Home
Teaching
Portfolio & Projects
Media Video/Images/PDFs
Stereoscopic multi-perspective capture and volumetric scene reconstruction


Research project, interactive visualisation, 2009

This project combines multi-perspective stereoscopic video capture with volumetric scene reconstruction to demonstrate a novel method of documenting dance. The process of deconstruction and subsequent remodelling of the dancer's body in motion results in a fragmentation of the body into discrete volumes that are visualised within a computer graphic application. The fidelity and high level of detail in the video imagery is augmented and completed with the 3D voxel representation. By doing so it is possible to bypass the point-of-view restriction of traditional video/film recording, space and linear time become variable properties and multi-dimensional visualisation becomes reality. This process is utilised to create an abstract representation and depiction of the dance performance in form of a real-time 3D interactive installation and a filmic work.

Based on Double District by Saburo Teshigawara with Volker Kuchelmeister, 2008
Performer Saburo Teshigawara and Rihoko Sato
Co-produced by: Karas Tokyo, Epidemic (Paris, Berlin), Le Volcan Scène nationale, Le Havre, UNSW iCinema Centre, Sydney, and kindly supported by Museum Victoria.

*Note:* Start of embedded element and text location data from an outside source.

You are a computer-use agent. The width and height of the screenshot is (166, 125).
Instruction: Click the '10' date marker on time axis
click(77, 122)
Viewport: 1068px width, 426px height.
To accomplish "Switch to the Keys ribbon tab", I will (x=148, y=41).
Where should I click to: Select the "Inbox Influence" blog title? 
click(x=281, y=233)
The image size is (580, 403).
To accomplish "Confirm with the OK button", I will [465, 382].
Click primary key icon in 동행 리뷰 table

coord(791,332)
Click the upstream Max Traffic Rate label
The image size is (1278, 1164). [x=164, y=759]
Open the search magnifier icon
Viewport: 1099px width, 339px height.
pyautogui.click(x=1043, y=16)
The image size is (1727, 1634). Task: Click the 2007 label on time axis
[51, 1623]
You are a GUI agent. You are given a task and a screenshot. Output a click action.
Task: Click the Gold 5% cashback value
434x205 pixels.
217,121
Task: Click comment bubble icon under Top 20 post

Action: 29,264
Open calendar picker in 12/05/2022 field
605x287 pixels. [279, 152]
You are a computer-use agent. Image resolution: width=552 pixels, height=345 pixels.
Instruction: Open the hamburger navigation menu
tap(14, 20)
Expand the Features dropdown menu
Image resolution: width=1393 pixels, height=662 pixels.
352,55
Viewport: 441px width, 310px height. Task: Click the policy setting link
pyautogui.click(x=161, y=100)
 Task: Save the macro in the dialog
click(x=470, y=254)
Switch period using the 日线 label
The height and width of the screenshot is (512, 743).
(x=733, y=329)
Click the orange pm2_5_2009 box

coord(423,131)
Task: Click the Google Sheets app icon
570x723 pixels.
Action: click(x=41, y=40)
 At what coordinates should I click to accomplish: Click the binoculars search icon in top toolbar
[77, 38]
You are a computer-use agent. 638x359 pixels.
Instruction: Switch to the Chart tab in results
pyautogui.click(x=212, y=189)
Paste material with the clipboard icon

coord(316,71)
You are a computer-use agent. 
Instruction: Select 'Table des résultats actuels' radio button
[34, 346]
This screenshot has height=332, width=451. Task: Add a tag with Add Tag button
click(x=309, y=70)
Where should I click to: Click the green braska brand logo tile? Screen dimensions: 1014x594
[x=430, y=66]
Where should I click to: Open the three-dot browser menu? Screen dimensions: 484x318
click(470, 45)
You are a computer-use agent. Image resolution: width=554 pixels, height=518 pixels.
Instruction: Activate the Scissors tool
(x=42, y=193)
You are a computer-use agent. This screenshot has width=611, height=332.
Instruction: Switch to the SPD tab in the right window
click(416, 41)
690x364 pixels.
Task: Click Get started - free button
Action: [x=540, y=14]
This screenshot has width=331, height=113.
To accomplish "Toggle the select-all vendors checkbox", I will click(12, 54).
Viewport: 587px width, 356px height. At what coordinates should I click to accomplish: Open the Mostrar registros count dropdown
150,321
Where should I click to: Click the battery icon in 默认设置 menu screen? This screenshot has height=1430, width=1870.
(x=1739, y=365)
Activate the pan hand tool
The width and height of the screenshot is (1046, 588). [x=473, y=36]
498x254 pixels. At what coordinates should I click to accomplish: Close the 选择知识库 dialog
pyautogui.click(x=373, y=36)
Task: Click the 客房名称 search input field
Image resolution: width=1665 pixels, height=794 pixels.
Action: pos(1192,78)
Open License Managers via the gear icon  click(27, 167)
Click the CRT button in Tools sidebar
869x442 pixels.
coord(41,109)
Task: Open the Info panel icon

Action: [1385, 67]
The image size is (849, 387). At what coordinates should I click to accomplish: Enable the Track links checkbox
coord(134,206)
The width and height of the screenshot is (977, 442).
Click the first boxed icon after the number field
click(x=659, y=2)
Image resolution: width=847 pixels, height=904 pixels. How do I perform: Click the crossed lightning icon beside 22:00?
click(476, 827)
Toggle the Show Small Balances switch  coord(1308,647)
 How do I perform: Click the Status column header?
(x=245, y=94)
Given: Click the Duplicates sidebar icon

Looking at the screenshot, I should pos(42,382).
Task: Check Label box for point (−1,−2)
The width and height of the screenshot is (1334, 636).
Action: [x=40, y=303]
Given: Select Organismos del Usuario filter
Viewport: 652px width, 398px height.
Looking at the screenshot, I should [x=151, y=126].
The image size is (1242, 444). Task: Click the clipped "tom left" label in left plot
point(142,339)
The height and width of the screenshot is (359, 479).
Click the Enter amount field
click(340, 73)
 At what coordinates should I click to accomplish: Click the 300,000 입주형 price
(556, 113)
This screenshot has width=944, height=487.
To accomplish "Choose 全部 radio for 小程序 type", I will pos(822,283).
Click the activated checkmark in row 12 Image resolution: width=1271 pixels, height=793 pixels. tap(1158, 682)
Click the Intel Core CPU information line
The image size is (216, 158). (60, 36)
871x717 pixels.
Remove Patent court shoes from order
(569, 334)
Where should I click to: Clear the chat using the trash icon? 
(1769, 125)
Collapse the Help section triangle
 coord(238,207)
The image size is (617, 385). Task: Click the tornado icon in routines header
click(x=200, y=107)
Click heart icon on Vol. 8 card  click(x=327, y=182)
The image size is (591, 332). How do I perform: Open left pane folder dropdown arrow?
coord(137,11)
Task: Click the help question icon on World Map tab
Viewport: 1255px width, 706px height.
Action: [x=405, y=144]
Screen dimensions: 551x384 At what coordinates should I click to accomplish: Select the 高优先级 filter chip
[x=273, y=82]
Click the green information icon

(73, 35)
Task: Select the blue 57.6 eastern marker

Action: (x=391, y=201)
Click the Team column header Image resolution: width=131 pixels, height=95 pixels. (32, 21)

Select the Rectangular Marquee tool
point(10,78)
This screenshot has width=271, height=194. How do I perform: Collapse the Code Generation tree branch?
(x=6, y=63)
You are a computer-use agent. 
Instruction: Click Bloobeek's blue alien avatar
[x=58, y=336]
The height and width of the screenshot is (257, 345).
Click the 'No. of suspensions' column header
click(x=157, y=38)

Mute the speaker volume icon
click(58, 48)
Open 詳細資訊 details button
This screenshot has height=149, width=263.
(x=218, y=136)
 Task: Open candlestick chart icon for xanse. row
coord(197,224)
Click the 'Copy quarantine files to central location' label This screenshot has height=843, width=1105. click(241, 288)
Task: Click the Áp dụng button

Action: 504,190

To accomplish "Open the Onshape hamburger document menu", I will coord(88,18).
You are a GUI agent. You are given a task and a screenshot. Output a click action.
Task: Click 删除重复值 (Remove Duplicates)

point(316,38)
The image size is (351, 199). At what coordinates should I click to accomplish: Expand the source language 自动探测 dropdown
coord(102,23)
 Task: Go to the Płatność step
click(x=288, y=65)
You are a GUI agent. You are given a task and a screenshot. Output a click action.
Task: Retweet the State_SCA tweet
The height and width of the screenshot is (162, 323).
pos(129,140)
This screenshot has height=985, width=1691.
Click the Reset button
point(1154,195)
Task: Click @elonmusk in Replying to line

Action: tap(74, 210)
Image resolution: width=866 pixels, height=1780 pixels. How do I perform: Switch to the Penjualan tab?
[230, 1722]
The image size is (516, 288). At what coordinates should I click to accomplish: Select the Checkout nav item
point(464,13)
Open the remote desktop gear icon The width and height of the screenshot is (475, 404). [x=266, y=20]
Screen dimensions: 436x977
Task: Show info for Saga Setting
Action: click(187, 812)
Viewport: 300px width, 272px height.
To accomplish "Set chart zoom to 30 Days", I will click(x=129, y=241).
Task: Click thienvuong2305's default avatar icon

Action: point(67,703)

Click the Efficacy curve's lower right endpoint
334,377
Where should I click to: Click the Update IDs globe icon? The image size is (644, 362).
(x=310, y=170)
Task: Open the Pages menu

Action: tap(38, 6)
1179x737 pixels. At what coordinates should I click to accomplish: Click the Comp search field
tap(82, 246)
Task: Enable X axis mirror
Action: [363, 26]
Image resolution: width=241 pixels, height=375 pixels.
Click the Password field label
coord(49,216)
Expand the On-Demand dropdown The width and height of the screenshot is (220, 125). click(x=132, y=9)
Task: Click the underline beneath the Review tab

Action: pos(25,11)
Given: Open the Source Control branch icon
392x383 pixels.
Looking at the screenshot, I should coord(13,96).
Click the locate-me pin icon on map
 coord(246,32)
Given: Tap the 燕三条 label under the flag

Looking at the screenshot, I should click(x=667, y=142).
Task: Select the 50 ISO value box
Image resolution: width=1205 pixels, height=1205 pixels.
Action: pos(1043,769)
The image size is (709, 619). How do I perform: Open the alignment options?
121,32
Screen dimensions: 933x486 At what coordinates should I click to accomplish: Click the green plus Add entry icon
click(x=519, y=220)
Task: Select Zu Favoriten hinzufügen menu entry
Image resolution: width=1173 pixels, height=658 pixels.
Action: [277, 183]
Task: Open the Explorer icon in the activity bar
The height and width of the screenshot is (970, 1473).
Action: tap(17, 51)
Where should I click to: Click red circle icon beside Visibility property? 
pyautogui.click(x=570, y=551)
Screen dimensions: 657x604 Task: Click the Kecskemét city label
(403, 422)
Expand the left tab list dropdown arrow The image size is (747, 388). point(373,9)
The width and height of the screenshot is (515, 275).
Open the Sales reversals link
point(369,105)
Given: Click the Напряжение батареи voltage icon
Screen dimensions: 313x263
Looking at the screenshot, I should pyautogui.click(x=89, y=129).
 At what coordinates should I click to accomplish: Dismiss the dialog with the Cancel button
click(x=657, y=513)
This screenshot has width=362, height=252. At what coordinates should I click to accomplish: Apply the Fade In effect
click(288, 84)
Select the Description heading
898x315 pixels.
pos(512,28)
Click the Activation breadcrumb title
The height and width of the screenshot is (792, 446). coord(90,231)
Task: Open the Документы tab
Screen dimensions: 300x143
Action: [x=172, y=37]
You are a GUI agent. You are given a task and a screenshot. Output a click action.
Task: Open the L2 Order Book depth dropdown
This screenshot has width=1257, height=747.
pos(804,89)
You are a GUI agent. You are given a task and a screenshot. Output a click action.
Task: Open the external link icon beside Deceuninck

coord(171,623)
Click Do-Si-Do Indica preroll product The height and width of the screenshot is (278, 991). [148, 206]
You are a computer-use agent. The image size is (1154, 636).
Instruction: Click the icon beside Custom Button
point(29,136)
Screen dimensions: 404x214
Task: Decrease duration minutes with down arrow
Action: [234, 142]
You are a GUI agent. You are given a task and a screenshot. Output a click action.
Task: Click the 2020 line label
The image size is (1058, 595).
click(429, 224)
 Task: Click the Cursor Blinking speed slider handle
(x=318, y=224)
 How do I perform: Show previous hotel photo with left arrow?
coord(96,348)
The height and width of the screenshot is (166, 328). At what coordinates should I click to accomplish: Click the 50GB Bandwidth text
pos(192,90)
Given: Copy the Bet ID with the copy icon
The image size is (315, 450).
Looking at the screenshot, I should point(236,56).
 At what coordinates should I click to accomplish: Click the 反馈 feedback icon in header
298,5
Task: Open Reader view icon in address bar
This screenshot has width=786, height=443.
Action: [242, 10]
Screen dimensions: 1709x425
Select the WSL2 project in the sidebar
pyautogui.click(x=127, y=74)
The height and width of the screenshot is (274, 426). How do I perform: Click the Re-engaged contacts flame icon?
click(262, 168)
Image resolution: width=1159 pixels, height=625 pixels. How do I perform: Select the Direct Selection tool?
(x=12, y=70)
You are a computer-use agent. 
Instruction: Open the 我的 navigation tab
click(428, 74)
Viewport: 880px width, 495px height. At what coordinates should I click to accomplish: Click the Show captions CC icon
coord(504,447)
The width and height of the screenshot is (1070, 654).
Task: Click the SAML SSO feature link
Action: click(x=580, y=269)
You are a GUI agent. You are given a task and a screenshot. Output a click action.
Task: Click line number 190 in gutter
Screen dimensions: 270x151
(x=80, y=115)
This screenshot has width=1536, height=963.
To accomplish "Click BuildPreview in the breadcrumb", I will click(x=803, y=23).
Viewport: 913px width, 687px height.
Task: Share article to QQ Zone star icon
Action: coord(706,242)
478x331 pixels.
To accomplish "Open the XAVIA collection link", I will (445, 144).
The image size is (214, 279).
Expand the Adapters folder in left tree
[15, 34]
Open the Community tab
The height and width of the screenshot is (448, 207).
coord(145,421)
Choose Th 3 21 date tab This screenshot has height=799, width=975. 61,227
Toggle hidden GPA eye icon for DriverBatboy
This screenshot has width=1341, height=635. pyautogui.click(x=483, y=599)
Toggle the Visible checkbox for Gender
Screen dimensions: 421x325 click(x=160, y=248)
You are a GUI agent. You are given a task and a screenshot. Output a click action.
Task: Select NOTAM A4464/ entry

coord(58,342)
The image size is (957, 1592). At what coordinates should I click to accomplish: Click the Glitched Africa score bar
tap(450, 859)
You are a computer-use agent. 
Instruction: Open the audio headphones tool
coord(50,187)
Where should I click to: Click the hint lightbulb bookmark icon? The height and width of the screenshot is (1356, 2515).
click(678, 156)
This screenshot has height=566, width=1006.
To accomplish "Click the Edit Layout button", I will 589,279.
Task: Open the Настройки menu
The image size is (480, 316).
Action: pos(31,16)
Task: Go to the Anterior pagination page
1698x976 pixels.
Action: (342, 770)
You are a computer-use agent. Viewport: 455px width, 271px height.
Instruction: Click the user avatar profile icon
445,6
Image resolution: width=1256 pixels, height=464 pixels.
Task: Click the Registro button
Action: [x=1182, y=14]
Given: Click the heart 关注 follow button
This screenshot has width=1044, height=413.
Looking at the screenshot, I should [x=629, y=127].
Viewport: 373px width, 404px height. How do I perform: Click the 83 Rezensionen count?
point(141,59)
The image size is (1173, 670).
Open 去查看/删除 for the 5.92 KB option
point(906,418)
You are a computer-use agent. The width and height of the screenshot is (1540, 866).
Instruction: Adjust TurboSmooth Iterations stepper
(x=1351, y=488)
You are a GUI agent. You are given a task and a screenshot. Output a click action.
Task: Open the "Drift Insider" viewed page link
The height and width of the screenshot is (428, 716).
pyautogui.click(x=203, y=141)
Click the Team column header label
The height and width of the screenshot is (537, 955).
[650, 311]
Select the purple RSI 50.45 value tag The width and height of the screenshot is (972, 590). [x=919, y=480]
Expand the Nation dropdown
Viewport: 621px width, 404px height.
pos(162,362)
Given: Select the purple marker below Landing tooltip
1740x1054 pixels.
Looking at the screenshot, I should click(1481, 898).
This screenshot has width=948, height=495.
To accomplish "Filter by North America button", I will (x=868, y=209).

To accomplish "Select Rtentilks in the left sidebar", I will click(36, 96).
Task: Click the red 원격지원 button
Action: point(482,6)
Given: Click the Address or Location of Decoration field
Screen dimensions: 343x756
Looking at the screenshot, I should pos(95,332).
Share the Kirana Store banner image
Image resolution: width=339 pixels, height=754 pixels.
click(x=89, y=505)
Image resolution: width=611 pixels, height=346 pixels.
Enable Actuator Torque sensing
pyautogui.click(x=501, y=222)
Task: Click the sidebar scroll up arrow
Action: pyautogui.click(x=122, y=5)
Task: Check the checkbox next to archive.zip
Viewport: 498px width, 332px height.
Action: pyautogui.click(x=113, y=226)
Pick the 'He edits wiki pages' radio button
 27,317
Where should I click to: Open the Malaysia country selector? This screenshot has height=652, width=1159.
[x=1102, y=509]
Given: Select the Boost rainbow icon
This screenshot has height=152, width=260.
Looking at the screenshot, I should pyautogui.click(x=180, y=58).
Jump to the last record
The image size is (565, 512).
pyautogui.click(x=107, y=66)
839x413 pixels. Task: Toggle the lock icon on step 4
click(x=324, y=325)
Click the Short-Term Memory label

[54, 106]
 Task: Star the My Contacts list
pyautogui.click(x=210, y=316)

Video: Composite Voxel Visualisation with live action video (monoscopic version)


Video Volumetric model visualisation


Video Universal Playback application


Highslide JS
Model of the scene with the six camera views and the voxel representation in the centre

Slideshow

 

Double District
The bases for this work are stereo/3D video recordings I captured during a week long studio session with Saburo Teshigawara in 2008 for the video installation Double District (Fig.1,2). The six-channel stereo video dance installation is configured in the ReActor environment, an hexagonal projection environment offering the audience a mobile and versatile platform for sophisticated artistic and cultural manifestation and a physically immersive three-dimensional space of representation that constitutes an augmentation and amalgamation of real and virtual realities. It consists of six back projection, passive stereo (linear polarization) screens. The audience can choose to move freely around the hexagon to view individual screens or step back and watch up to three screens simultaneously. Each screen displays the same scene from the dance performance, specifically choreographed and recorded for this installation, in time synchronicity but from a different perspective, analogous to the architecture of the space within which it is projected.


Double District in ReActor. As a model (l) and at the eArts Festival Shaghai, October 2008 (r)

Multi-perspective Capture
The modality in which the dance performance was captured, mirrors the physical configuration of the ReActor environment. Six evenly distributed stereo camera pairs encircle a stage. This configuration allows the observer to view the scene from multiple points-of-view, it constitutes multi-perspective capture.


Model of recording set-up (l) and in the studio (r)

Precise positioning and orientation of the camera heads is essential to recreate a believable illusion of the physical space on screens. To strengthen the imitation of real world perception on screen, the focal length of camera lenses where chosen to reflect the natural field of view of the human eye.


Multi-perspective scene

Stereographic imaging
The properties of a stereo image capture system are critical for the overall quality, depth perception and the sense of reality a viewer perceives. The relationship between inter-ocular distance, near and far plane, the range of subject movement, focal length and position of the zero parallax plane, all had to be defined. These parameters were generated in a theoretical mathematical modelfirst and its values confirmed in an experimental set up. The subjective qualities of the experiment results lead to a minor adjustment of some of the parameters.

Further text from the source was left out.